Hug Those Trees

Why clear-cutting near North Idaho College is a bad idea.

As many as 500 trees growing along scenic Rosenberry Dike Road in Coeur d’Alene are on the chopping block. This threat sends shivers up and down the spines of the city’s residents. Everyone, including the mayor and members of the City Council, hates the idea.

The dike forms a crescent rim around North Idaho College. The trees provide a graceful curtain of shade between the campus grounds and Lake Coeur d’Alene, just as the current turns lake water into river water and heads downstream toward Spokane.

A few of the candidates for tree slaughter are over 100 feet tall and older than most folks alive today. Such giants are priceless and irreplaceable. We would mourn their loss for years to come.

The messenger with the bad news is the Army Corps of Engineers, directed by the Federal Emergency Management Agency (FEMA) to oversee the health of the nation’s dikes. Stop for a moment and consider the Corps’ murky record of protecting the nation’s waterways.

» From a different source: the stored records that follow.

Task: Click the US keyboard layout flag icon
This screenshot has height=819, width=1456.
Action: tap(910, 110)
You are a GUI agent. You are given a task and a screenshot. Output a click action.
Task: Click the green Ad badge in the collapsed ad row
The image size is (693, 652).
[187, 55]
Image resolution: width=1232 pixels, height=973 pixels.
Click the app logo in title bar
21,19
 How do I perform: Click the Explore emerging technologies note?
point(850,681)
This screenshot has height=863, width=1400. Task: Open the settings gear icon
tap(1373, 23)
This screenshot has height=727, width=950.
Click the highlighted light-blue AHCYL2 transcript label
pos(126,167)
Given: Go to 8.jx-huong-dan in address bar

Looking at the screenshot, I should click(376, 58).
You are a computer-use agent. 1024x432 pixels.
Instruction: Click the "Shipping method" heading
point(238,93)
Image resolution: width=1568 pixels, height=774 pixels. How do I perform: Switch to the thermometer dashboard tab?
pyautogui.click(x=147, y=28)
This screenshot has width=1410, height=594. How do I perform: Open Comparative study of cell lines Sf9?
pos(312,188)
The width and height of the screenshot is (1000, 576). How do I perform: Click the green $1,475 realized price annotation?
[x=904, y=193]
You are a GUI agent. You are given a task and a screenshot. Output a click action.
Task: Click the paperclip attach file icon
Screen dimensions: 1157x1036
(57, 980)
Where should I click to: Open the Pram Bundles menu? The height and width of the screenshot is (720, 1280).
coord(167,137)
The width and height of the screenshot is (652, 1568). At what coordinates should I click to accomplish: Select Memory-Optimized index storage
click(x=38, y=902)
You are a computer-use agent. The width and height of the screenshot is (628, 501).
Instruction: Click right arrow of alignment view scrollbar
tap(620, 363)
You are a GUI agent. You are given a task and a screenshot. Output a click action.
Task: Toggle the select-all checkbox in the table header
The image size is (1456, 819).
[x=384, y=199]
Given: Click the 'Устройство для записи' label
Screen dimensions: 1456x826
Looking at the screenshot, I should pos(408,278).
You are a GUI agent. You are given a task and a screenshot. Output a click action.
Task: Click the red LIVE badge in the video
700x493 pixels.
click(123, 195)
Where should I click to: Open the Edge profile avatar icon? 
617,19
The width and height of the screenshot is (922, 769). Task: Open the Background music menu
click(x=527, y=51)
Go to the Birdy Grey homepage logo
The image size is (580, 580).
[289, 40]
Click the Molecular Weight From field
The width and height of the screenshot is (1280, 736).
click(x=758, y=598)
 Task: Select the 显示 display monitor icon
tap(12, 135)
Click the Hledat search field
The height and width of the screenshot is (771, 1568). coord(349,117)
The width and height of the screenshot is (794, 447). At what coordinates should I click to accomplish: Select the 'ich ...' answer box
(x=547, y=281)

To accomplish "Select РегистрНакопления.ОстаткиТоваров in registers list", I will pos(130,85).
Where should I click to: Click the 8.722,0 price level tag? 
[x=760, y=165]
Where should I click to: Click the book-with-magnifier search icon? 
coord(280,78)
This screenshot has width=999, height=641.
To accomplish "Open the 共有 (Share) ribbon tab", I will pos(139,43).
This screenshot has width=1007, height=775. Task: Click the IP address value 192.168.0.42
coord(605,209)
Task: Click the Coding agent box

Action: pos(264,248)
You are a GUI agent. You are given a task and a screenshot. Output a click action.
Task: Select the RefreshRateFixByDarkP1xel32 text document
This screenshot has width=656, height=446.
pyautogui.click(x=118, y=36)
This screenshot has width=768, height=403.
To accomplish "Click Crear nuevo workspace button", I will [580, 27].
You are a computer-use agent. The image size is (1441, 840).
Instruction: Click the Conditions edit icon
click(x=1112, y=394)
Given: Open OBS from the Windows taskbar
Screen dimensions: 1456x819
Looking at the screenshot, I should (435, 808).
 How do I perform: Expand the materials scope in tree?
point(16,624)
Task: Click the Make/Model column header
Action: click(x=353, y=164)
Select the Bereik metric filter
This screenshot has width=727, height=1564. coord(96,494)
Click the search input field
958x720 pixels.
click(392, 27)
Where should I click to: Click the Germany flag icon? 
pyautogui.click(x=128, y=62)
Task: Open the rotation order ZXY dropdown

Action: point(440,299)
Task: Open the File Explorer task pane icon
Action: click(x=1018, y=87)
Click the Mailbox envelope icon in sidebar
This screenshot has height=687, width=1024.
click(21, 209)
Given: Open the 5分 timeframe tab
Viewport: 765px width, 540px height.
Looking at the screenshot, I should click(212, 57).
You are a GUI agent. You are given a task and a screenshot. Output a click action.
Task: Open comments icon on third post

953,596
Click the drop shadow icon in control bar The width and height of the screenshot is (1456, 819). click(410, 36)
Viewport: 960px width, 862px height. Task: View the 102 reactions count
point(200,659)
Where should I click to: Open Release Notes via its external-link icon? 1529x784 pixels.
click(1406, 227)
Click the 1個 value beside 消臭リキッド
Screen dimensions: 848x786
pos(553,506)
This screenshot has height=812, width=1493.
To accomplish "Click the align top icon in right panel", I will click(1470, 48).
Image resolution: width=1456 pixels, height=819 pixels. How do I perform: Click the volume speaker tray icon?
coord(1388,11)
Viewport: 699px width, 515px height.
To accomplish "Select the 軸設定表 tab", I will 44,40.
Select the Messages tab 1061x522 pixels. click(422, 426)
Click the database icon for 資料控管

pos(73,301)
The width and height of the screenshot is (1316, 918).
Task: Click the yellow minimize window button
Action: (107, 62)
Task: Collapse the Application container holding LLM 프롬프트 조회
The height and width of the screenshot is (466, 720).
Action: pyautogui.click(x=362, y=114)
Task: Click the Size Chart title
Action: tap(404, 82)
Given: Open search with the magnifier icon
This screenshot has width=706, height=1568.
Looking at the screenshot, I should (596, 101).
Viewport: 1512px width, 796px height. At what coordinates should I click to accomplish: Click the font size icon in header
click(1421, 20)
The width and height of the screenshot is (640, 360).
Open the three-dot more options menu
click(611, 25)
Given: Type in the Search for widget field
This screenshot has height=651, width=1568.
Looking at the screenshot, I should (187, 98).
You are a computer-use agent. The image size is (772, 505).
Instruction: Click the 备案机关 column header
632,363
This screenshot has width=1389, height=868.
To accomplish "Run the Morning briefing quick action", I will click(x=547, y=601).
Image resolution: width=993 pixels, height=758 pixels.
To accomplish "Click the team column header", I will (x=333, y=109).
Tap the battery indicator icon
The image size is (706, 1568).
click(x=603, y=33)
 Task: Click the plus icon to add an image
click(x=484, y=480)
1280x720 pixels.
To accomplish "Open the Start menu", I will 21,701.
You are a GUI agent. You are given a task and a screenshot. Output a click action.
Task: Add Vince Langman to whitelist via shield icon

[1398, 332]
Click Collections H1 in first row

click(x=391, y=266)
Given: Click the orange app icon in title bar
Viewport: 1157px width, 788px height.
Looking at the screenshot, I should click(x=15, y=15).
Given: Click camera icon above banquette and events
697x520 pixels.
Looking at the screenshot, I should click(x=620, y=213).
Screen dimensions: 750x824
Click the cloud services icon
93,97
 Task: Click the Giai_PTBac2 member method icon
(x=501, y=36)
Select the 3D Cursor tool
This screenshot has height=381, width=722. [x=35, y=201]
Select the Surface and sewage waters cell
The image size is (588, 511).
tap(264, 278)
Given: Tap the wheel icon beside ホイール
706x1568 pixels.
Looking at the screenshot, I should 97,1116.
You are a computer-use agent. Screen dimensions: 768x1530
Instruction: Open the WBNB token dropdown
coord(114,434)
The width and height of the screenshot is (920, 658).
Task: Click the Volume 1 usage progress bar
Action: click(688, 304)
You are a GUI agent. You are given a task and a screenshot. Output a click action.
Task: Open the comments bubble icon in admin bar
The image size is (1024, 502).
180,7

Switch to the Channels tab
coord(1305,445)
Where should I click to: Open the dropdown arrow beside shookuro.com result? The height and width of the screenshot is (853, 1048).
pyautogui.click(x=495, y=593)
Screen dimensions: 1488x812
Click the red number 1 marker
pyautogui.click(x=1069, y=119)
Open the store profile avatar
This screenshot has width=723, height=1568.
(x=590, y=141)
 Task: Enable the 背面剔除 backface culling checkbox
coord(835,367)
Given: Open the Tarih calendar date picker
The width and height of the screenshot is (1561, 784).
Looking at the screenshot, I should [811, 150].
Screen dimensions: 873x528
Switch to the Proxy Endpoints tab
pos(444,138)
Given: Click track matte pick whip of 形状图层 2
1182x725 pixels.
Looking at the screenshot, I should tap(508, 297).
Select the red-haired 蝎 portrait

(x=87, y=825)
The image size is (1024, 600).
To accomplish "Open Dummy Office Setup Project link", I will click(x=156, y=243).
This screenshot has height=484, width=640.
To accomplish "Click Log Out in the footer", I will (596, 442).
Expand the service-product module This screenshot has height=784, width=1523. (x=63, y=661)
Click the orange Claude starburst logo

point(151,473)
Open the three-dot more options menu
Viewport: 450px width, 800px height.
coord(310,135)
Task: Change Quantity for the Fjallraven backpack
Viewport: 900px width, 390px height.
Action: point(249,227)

Think Katrina and groan.

After years of receiving a passing grade for safety from the Army Corps, our local dike was examined by an independent contractor who found over 100 flaws in the dikes’s structure and then recommended the city should remove all the trees.

It’s another Alice in Wonderland moment. First the verdict, and then the trial. The trees must go, but the Army Corps admits there is no scientific evidence to suggest our trees are destabilizing the dike. That’s yet to be determined.

Let me be clear. The real, everyday issue is not flood prevention but the prevention of high floodinsurance rates.

A major flood has not come in the 58 years that my husband, Scott, and I have lived in Coeur d’Alene, and it may not come within our lifetimes. But certification of the dike’s ability to hold fast in the advent of an extreme flood year is necessary for flood insurance to be affordable for the city, North Idaho College and Fort Grounds residents.

This issue impacts all city and county taxpayers as well as residents of the Fort Grounds that the dike protects.

At the same time, the trees that grace the dike offer pleasure and value every day and should not be sacrificed for insurance rates or for that once-ina-century flood.

…the Army Corps admits there is no scientific evidence to suggest our trees are destabilizing the dike.

If the trees were to be removed, the roots of the trees would have to be dug out. We are told that the roots of the tall Ponderosa trees that line Rosenberry Drive can grow as long as the tree is high.

Cutting the trees, then removing the massive roots, would result in a pile of chopped-up dirt. The dike as we know it would be virtually destroyed.

Local engineer Jim Meckel, who does contract work for FEMA and has seen lots of failed dikes, maintains that dikes usually fail because of lack of maintenance, not because of healthy trees. He sees no reason to cut the trees.

Meckel, along with other interested engineers and observers, proposes digging a two-foot-wide ditch running the entire length of the dike. Inserted into the ditch would be an impermeable wall made of bentonite clay or some comparable material. The dike would be strong, free from leaks, and ultimately certifiably safe.

Such a barrier would not be cheap, but as part of a long-range maintenance plan, it could be justified as a way to protect the Fort Grounds and NIC from that 1 percent chance of a hundred-year flood, and satisfy the demands of FEMA and the Army Corps.

Terry Harris, executive director of the Kootenai Environmental Alliance, maintains that the city would be wise to work directly with FEMA for certification of the dike’s safety.

Advice from the KEA blog urges the city to shelve the tree-removal activity until more information has been collected. Removing the trees “to accommodate out-of-town federal agencies acting only on fear and a hunch would be a shame,” the Alliance writes.

I’ve recruited 10 women willing to be chained to the trees in order to save the tree trunks from the ax. Admittedly, our passions were aroused with the help of a little wine and vivid conversation. Don’t call our bluff.

But feelings run wild and deep when it comes to trees. Our respect for the time it takes to grow a tree runs straight from the heart. In our parallel lives, we put down or pull up roots as individuals throughout our lifetimes.

The challenge to the city of Coeur d’Alene is to develop a systematic way to maintain the dike, earn certification, keep insurance rates down, and save the trees. A tall order, but they are up to it.

After all, Councilman Mike Kennedy has said: “Tell the Corps they can’t take our trees until they pry them from my cold dead hands.”

Mary Lou Reed lives in Coeur d’Alene. Her column appears here once a month.